» Task to carry out:
Every line below that contains "icon" is to be copied.
== Raw data ==
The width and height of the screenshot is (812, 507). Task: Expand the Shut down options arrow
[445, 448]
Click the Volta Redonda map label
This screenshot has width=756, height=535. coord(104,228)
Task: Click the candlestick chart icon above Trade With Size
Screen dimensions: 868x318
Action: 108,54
===
== Raw data ==
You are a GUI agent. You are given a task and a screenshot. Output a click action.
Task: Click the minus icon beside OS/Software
===
» Reply:
Task: Click the candlestick chart icon above Trade With Size
Task: Click the minus icon beside OS/Software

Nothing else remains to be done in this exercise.